Creating the file listing

You can do a lot with GNU find(1). The following would create a single file with the file names and three, tab-separated columns of the data you want (name of file, location, size in kilobytes).

find / -type f -fprintf tmp.txt '%f\t%h/%f\t%k \n'

I'm assuming that you want to be random across all filenames (i.e. no links) so you'll grab the entries from the whole file system. I have 800000 files on my workstation but a lot of RAM, so this doesn't take too long to do. My laptop has ~ 300K files and not much memory, but creating the complete listing still only took a couple minutes or so. You'll want to adjust by excluding or pruning certain directories from the search.

A nice thing about the -fprintf flag is that it seems to take care of spaces in file names. By examining the file with vim and sed (i.e. looking for lines with spaces) and comparing the output of wc -l and uniq you can get a sense of your output and whether the resulting listing is sane or not. You could then pipe this through cut, grep or sed, awk and friends in order to to create the files in the way you want. For example from the shell prompt:

~/# touch `cat tmp.txt |cut -f1` 
~/# for i in `cat tmp.txt|cut -f1`; do cat tmp.txt | grep $i > $i.dat ; done

I'm giving the files we create a .dat extension here to distinguish them from the files to which they refer, and to make it easier to move them around or delete them, you don't have to do that: just leave off the extension $i > $i.

The bad thing about the -fprintf flag is that it is only available with GNU find and is not a POSIX standard flag so it won't be available on OS X or BSD find(1) (though GNU find may be installed on your Unix as gfind or gnufind).
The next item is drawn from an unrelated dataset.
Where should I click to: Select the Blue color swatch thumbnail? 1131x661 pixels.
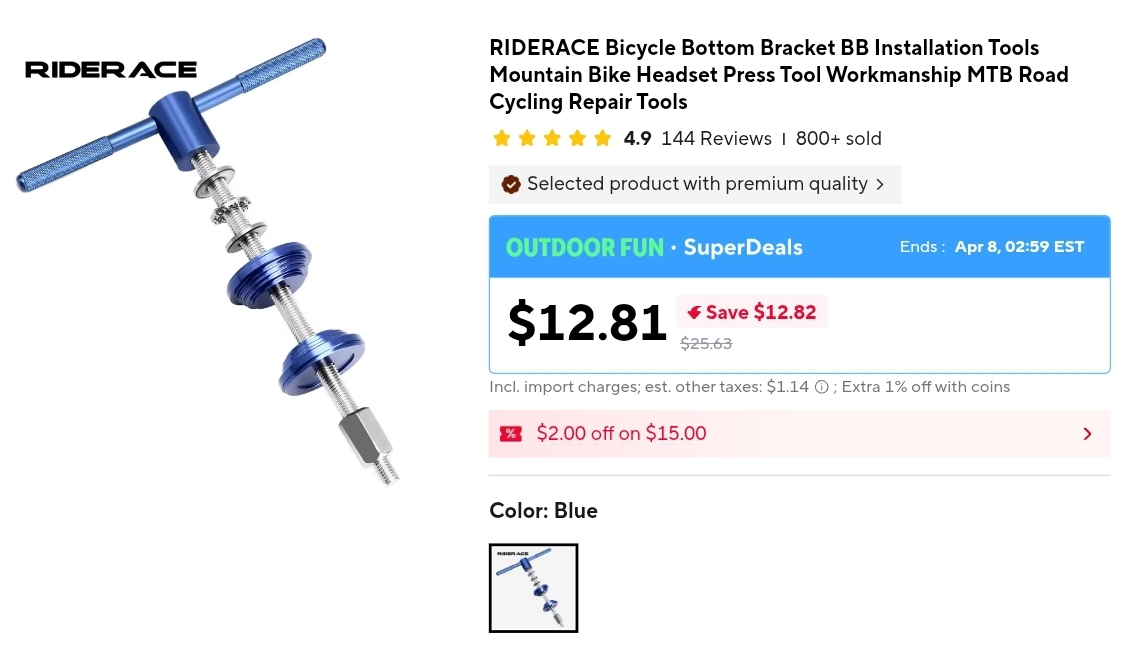[x=533, y=588]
A more portable way to do this is to create a straight up list of files with find / -type f > tmp.txt (this takes about 15 seconds on my system with 800k files and many slow drives in a ZFS pool. Coming up with something more efficient should be easy for people to do in the comments!). From there you can create the data values you want using standard utilities to process the file listing as Florin Stingaciu shows above.

#!/bin/sh

# portably get a random number (OS X, BSD, Linux and $SHELLs w/o $RANDOM)
randnum=`od -An -N 4 -D < /dev/urandom` ; echo $randnum


  for file in `cat tmp.txt`
   do
      name=`basename $file`
      size=`wc -c $file |awk '{print $1}'`

# Uncomment the next line to see the values on STDOUT 
#      printf "Location: $name \nSize: $size \n"

# Uncomment the next line to put data into the respective .dat files 
#      printf "Location: $file \nSize: $size \n" > $name.dat

 done

# vim: ft=sh

If you've been following this far you'll realize that this will create a lot of files - on my workstation this would create 800k of .dat files which is not what we want! So, how to randomly select 1000 files from our listing of 800k for processing? There's several ways to go about it.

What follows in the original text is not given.